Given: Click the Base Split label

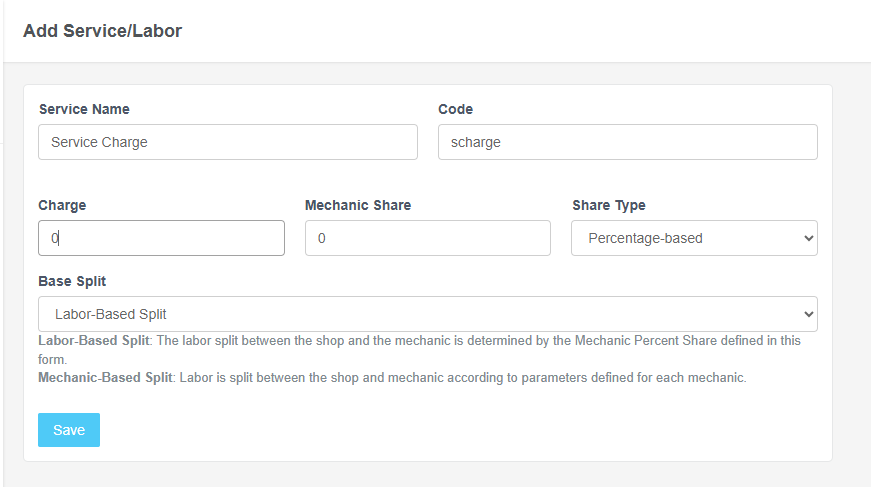Looking at the screenshot, I should tap(72, 281).
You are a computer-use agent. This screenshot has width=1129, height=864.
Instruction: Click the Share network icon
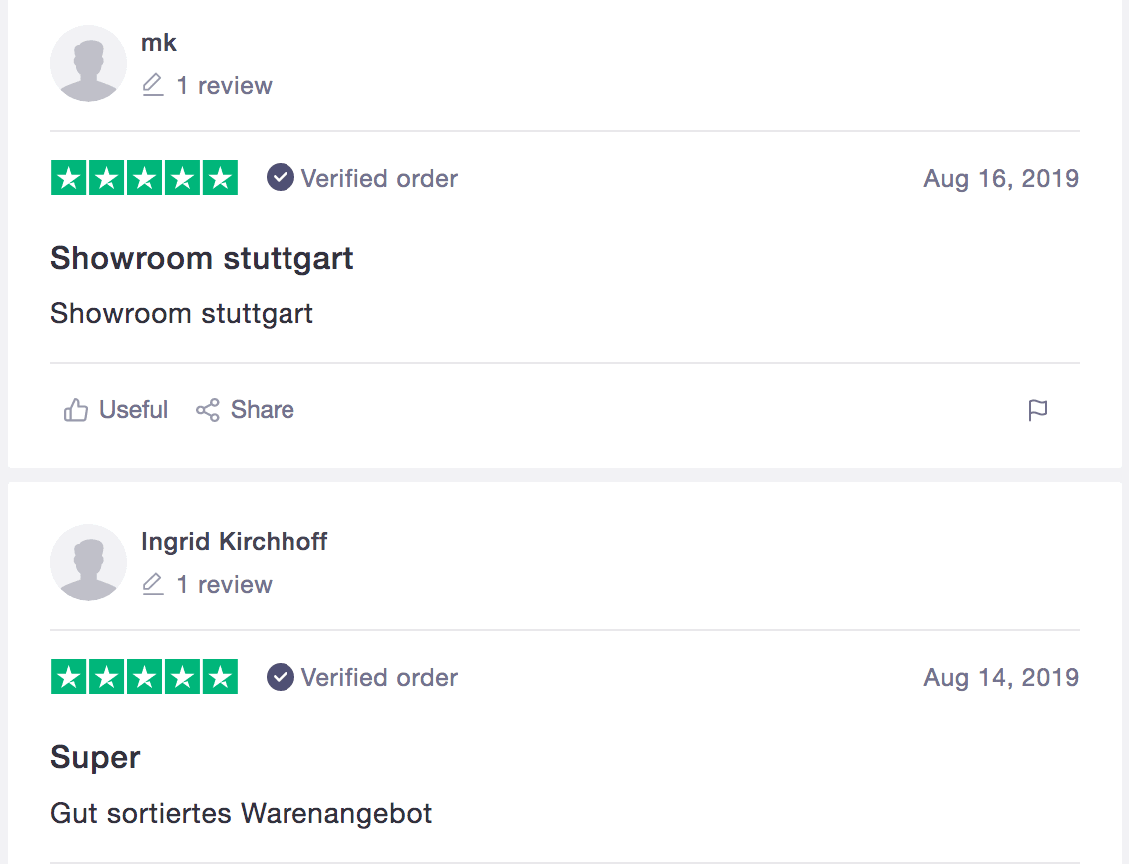pos(207,410)
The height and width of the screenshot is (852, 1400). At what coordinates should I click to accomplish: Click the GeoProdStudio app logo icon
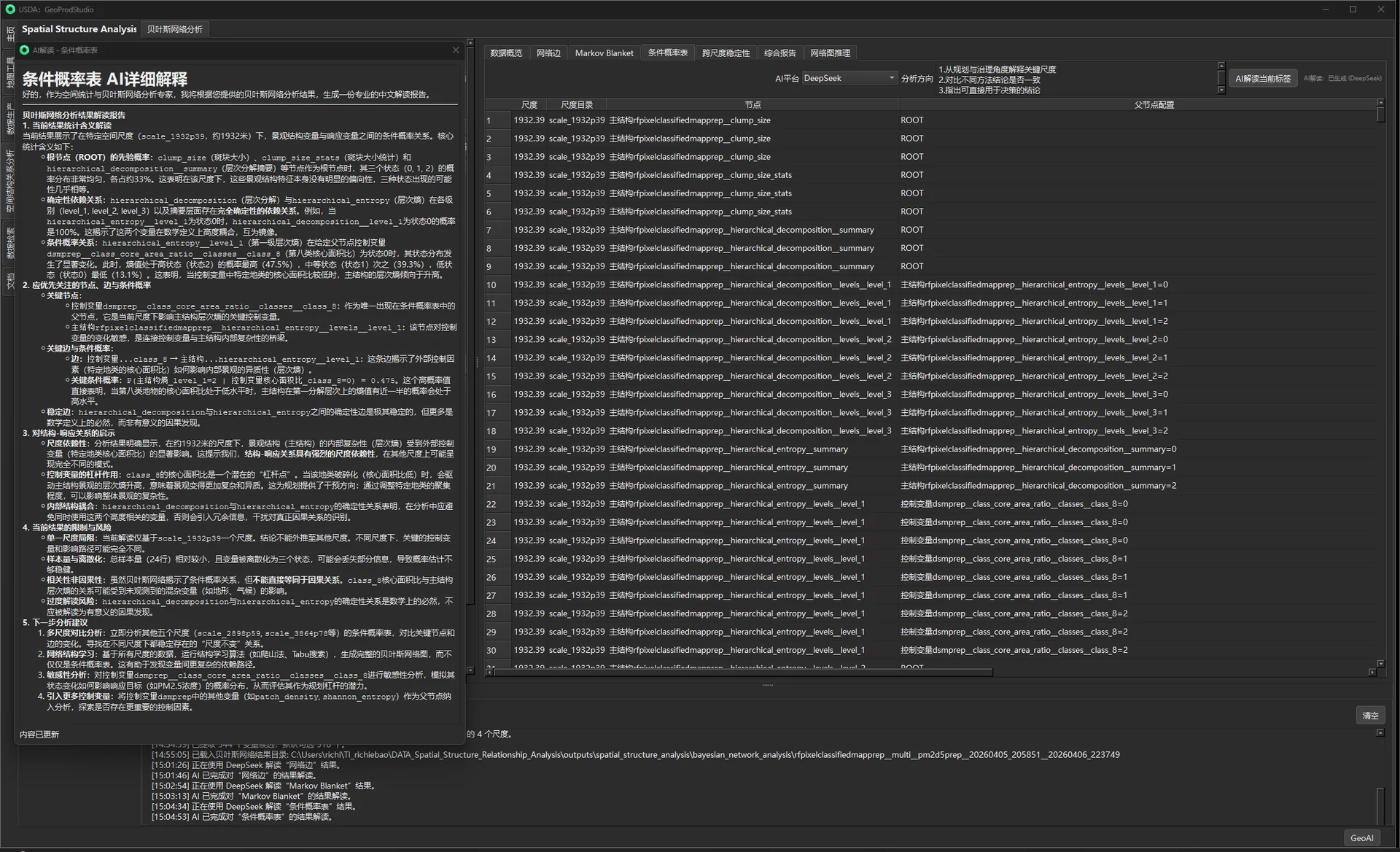[10, 9]
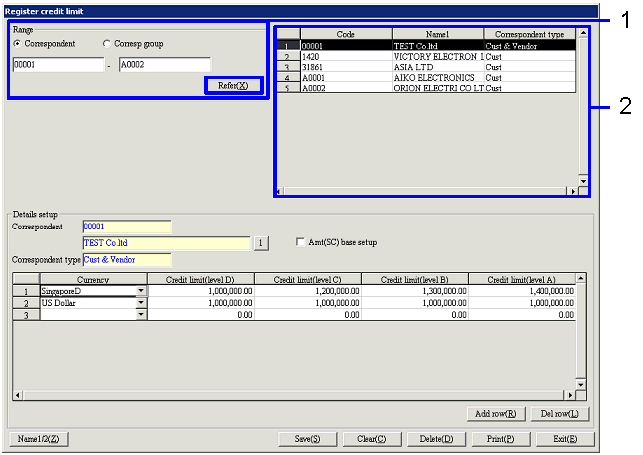Enable the Amt(SC) base setup checkbox
This screenshot has width=643, height=455.
pos(301,242)
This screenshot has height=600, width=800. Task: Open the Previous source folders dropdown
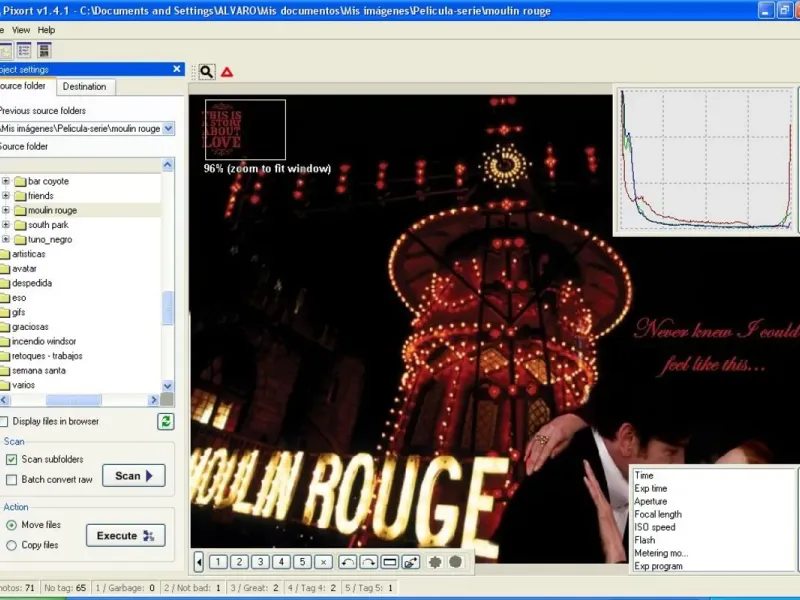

☆ ☆ ☆ ☆ ☆ ☆ ☆

### Work task
Please reproduce each line of the listing above exactly, skipping pictures.

### Expected output
Given: Click the Base Split label

Looking at the screenshot, I should tap(72, 281).
You are a computer-use agent. This screenshot has width=1129, height=864.
Instruction: Click the Share network icon
pos(207,410)
The height and width of the screenshot is (852, 1400). At what coordinates should I click to accomplish: Click the GeoProdStudio app logo icon
[10, 9]
Enable the Amt(SC) base setup checkbox
This screenshot has width=643, height=455.
pos(301,242)
This screenshot has height=600, width=800. Task: Open the Previous source folders dropdown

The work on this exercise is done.